人工知能は人間よりも優しい存在になりうるか

シゾイドと未来の処方箋

別館『スキゾイド雑記帳』も更新中です。 http://schizoid.hatenadiary.jp/



月曜日の昼。今日も心療内科の受付には長蛇の列ができている。2030年に人工知能が人間の役割の大半を置き換えたことで、本格的に人間の生存価値がなくなってきた。

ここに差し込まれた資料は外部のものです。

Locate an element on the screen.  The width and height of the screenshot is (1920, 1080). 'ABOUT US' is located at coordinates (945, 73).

特に賃金労働に依存する日本人は大半がその役割の喪失を受け入れることができず、自分を騙しながら労働を創出し、極度の低賃金でブラック経営者の奴隷となりながら生きていた。少ない所得の大半が生活費に消え、世間体を捨てきれない国民体質から、無理に結婚や子育てをする貧乏核家族が増殖していた。困窮家庭ほど子供が増え、絵に描いたような貧困の拡大再生産が起こっていた。

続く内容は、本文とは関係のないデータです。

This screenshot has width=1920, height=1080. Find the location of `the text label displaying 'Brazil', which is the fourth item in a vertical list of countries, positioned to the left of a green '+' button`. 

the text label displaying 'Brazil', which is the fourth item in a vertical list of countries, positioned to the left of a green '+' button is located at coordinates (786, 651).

教育現場や部活動、企業などの閉鎖空間における暴力や加害行為も社会問題化しており、自殺も増加傾向にあった。政府もこれらを直視せず、パフォーマンスを繰り返し、貧困横並びを国民に納得させていた。「みんなで苦しい時代を生きよう」などといったスローガンが街中に掲げられ、24時間テレビ毎日放送されるようになった。毎日何かしらのイベントが開催され、人間の「つながり」「絆」を口に出して確認しあうことで、豊かさのすべてを失った国民の承認欲求に対応していたのである。

たとえば、ドラマの恋愛と現実の恋愛がまったく異なるように、ドラマ(夢・偶像上)の人間関係と現実の人間関係はまったく乖離していた。実態が悪くなればなるほど、表面的な人間関係は至高のものだという世論が強化され、人々も建前上はそれを称賛していた。だから、「つながり」や「絆」が日々メディアから垂れ流されているにもかかわらず、心療内科 には長蛇の列ができているのである。

心療内科は整形外科を超える需要を持つ一大分野となった。そんな心療内科に画期的な治療法が導入された。人間の情緒不安定に対する特効薬が開発されたのである。それを処方し、3分間面談を行うだけで、鬱状態が完治するというものだ。

治療法の名称は「人間害悪」、つまり、そもそも人間は有害なものであり、その害を踏まえた上で適度な距離を置かなければならないということを認識させる治療である。人間は人間に期待しすぎた。所詮は異なる脳細胞を持つ別個の生き物であるのに、「みんなでひとつになろう」とか「絆」という言葉が独り歩きしてきたこの100年の常識を疑ってみようというものだ。

「人間イコール害悪、処方しておきますね!」

以前は鬱蒼としていた心療内科に、医師の軽快な声が響く。不治の病とされた悪性新生物が駆逐されたように、不治の病であり人間の宿命であった「心の病気」も駆逐されつつあった。

そもそも学校などの集団生活はなぜ必要だったのか。歴史経緯としては、産業革命以降に工場労働者を大量に育成するためであった。同じ労働を均一に効率的に行わせるため、機械のように正確に等しく教育する必要があった。社会基盤が整備されていなかったから、個別に教育することができなかったため、学校という場に集めただけであった。

50年後に会社でも同様のことが起こり、在宅勤務などが普及した。要するに、団体生活は効率化のための手段だったのであり、社会性とは無関係だったのである。学校教育や部活動、企業活動が普及する以前にも市民社会を統治するための法律は存在していたし、正当な権利と義務が存在した社会があった。

それでも、集団教育・集団活動が必要なくなった後の社会で「人間性を育む」と主張する者もいたが、環境だけが古いまま社会が変わっていたため、それが逆に人間の精神負荷を増大することとなり、人間性の醸成という大義名分が仇となったのだ。